Testing phage efficacy for disease control: Host specificity of isolated phages will be tested on Xcc diversity set based on whole genomic sequences of 600 Xcc isolates. This will determine whether season impacted phage host range and infectivity.

Training and skills

DRs will be awarded CENTA Training Credits (CTCs) for participation in CENTA-provided and ‘free choice’ external training. One CTC can be earned per 3 hours training, and DRs must accrue 100 CTCs across the three and a half years of their PhD.

The student will receive specialist training for this multidisciplinary project, encompassing fieldwork, microbiology, genomics, viromic, data management, bioinformatic, statistical analysis and interpretation of large and complex data sets.

The student will be supported to develop these skills within the School of Life Sciences at the University of Warwick, and Department of Genetics and Genome Biology at the University of Leicester, allowing the student to excel in all of these aspects of data acquisition, analysis and dissemination and to build important networks.

The supervisory team is multi-disciplinary and highly experienced, based in excellent, well-equipped institutions, and will provide comprehensive support for the student across all aspects of the project.

Further details

For any enquiries related to this project please contact Dr Mojgan Rabiey, University of Warwick, [email protected]. 

To apply to this project: 

You must include a CENTA studentship application form, downloadable from: CENTA Studentship Application Form 2025.

You must include a CV with the names of at least two referees (preferably three) who can comment on your academic abilities.

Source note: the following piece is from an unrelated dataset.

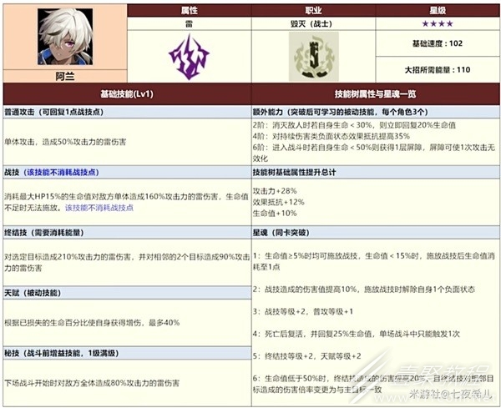
Task: Click the 天赋（被动技能）heading
Action: tap(33, 293)
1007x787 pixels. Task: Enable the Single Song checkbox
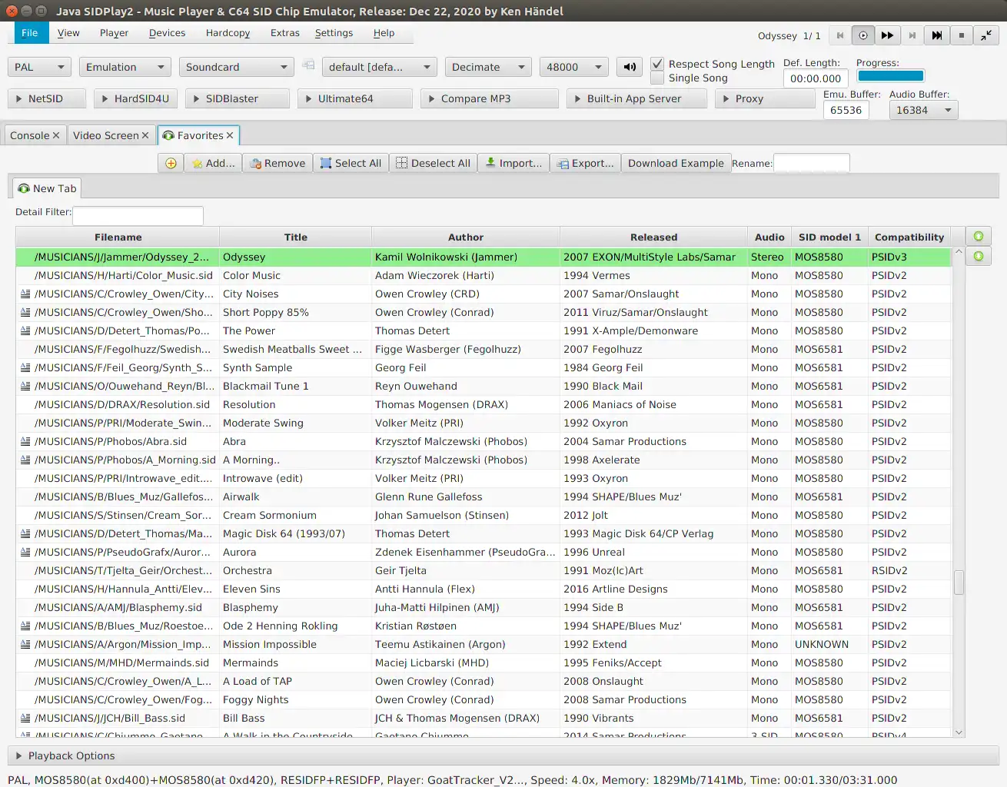click(x=657, y=78)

Please submit your application and complete the host institution application process via: https://warwick.ac.uk/fac/sci/lifesci/study/pgr/studentships/nerccenta/ University of Warwick projects will be added here: https://warwick.ac.uk/fac/sci/lifesci/study/pgr/studentships/nerccenta/studentships/ and application guidance is at the bottom of this page. Complete the online application form – selecting course code P-C1PB (Life Sciences PhD); from here you will be taken through to another screen where you can select your desired project. Please enter “NERC studentship” in the Finance section and add Nikki Glover, [email protected] as the scholarship contact. Please also complete the CENTA Studentship Application Form 2025 and submit via email to [email protected]. Please quote CENTA 2025-W19 when completing the application form.

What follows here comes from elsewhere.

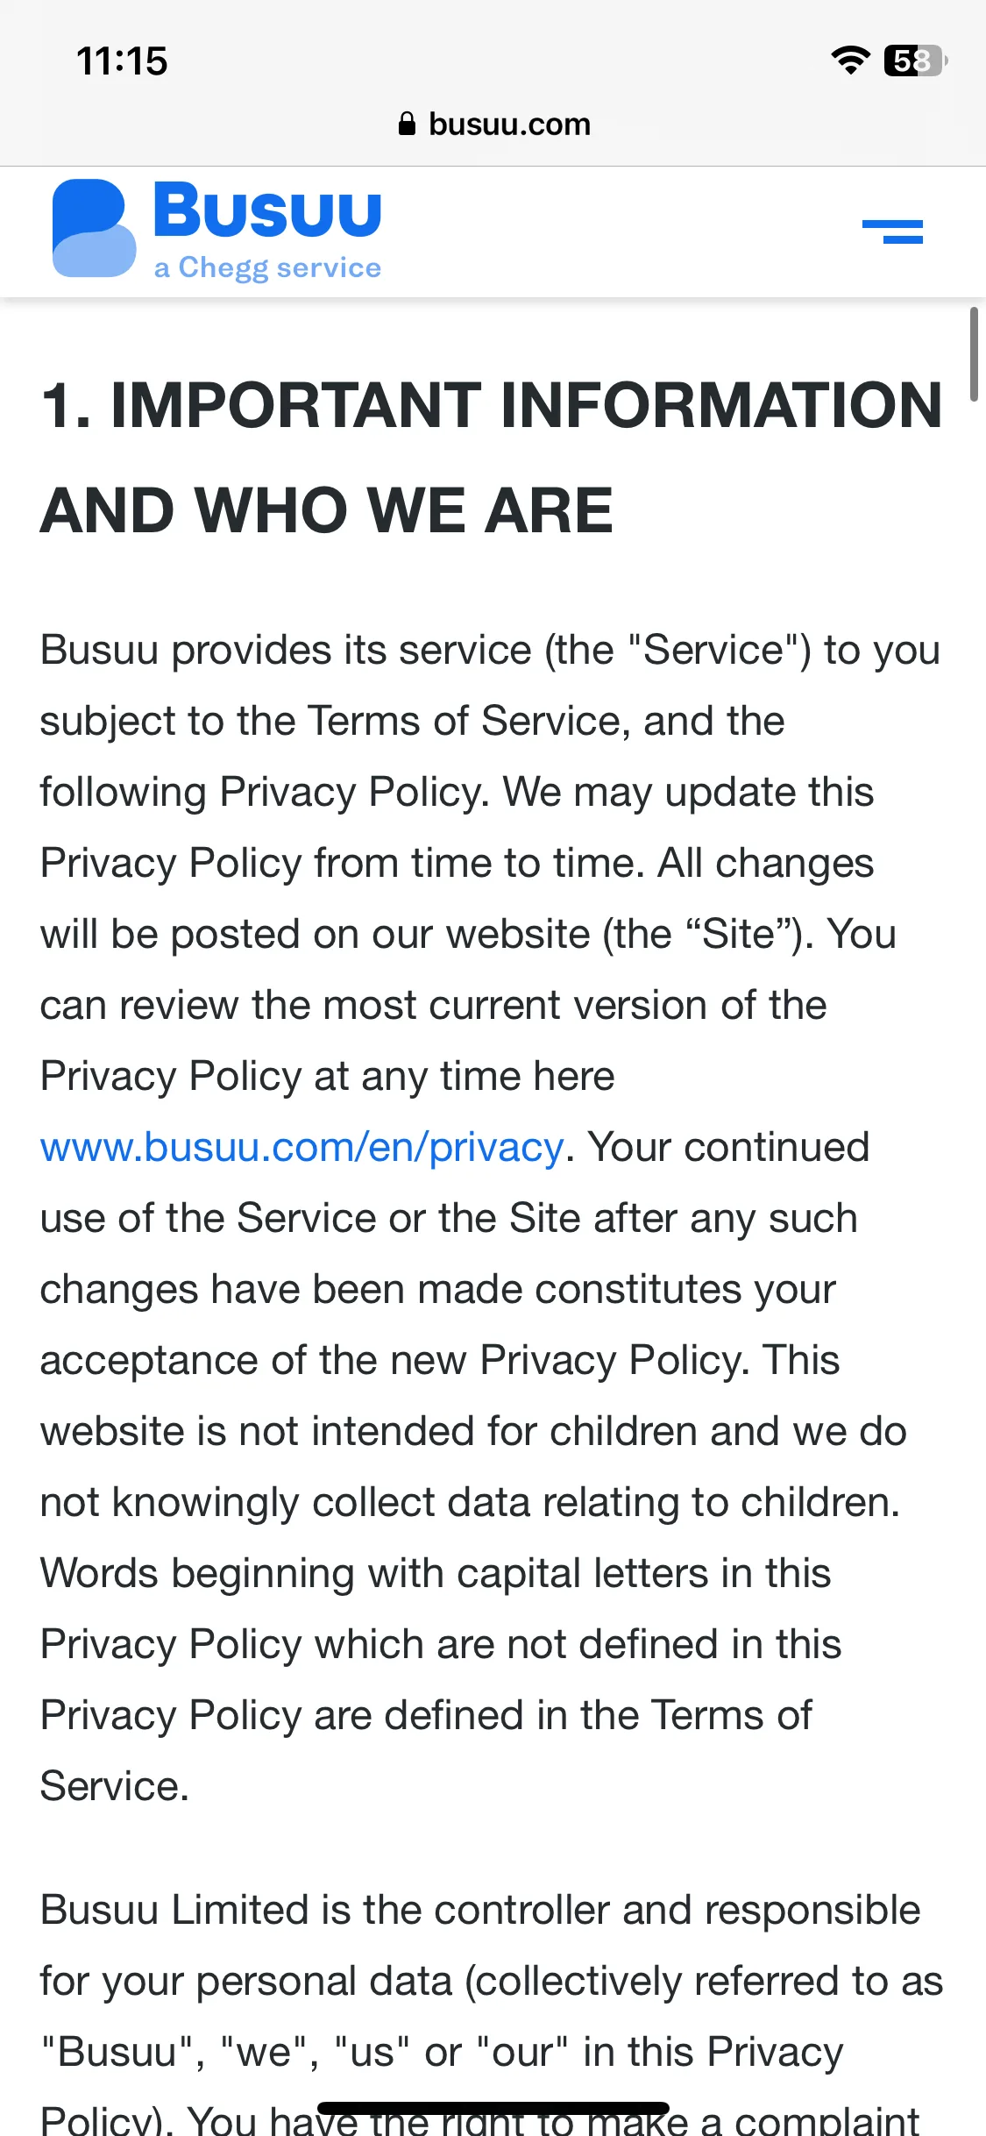Tap the Busuu blue logo icon
This screenshot has width=986, height=2136.
94,228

 Applications must be submitted by 23:59 GMT on Wednesday 8th January 2025. 

Possible timeline

Year 1

Year 1/2: Field experimental design and field data/sample collection training undertaken. Samples will be collected from Brassica fields, 3 times during the year, for two years, from different Brassica species including kale, cauliflower and broccoli. Bacteriophages will be isolated against Xcc dominant strains. DNA will be extracted for phage genome sequencing to assess diversity. Viromes will be extracted from soil and leaf samples, following the established methods. The quality of the extract will be checked. The extracts will be sent for sequencing.

Year 2

Year 2/3: Bioinformatic analysis of phage genomes and virome seqeunecs will be done to investigate the impact of temperature, time and season on both phage and virome diversity. Phage host range assays will be performed for a large set of Xcc strains to understand their efficacy and if temperature, time and season has any impact on phage efficacy.

Year 3

Year 3.5: Final analysis of the data, writing up of manuscripts and thesis will be done.

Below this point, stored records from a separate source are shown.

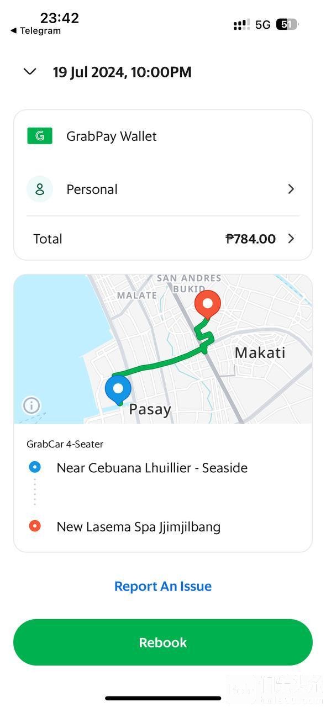326x707 pixels.
Task: Tap the Personal profile person icon
Action: coord(40,189)
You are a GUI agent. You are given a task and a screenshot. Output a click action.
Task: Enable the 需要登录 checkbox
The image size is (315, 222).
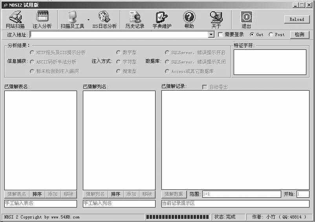(221, 35)
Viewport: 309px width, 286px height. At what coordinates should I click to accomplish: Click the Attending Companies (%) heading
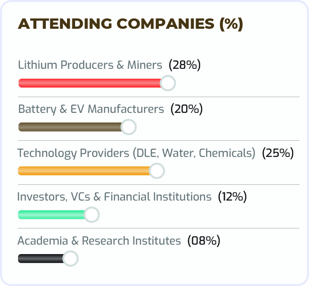(130, 24)
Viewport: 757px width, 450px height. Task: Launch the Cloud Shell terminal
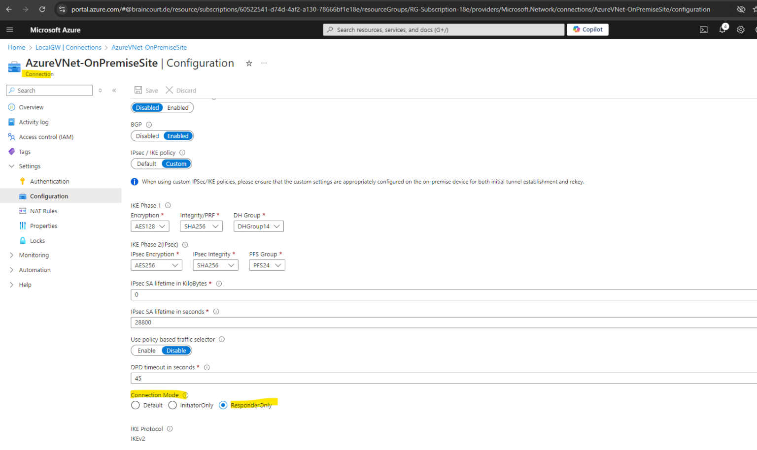703,30
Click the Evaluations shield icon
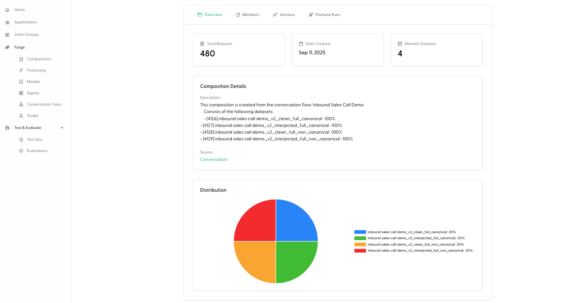This screenshot has width=583, height=303. coord(21,151)
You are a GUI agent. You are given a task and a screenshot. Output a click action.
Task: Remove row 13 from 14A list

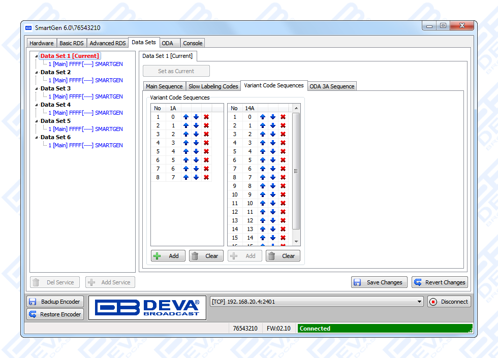(x=283, y=220)
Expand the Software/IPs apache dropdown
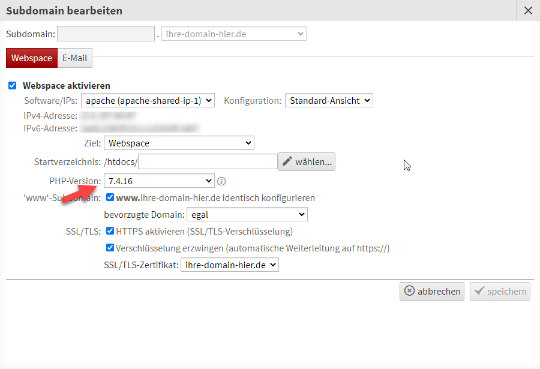This screenshot has height=369, width=540. click(x=148, y=101)
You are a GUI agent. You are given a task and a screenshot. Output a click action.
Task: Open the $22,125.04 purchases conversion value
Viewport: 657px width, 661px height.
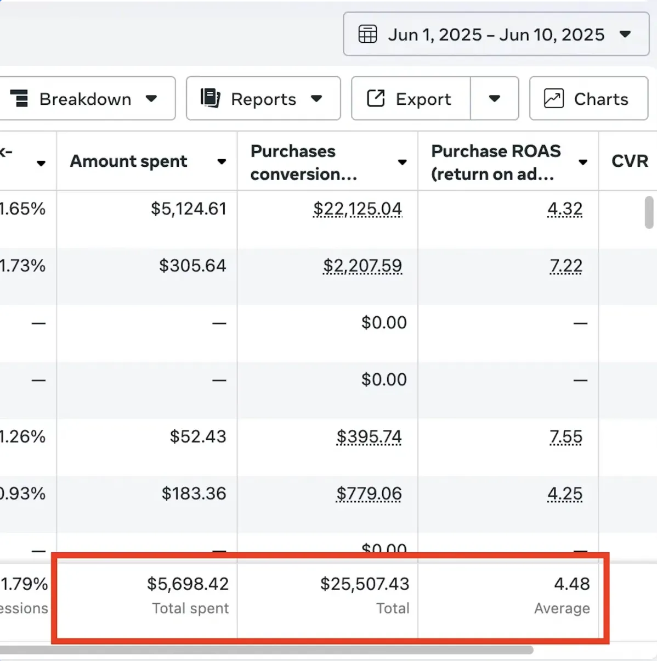[358, 209]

This project has a built-in resilience in the fieldwork, covering spring/summer/autumn or winter components of data collection over two years. Phage and virome biodiversity assessment will include DNA genome sequencing, metabarcoding, and viromic analysis which will be analysed using multivariate analysis tools in R and Warwick Scientific Computing Research Technology Platform (SCRTP). Additionally, the project involves isolating bacteria and phage for further investigation of culturable microbial community in relation to social and spatial ecology, and assessment of the role of temperature on phage and virome diversity in brassicas under current climate change scenario.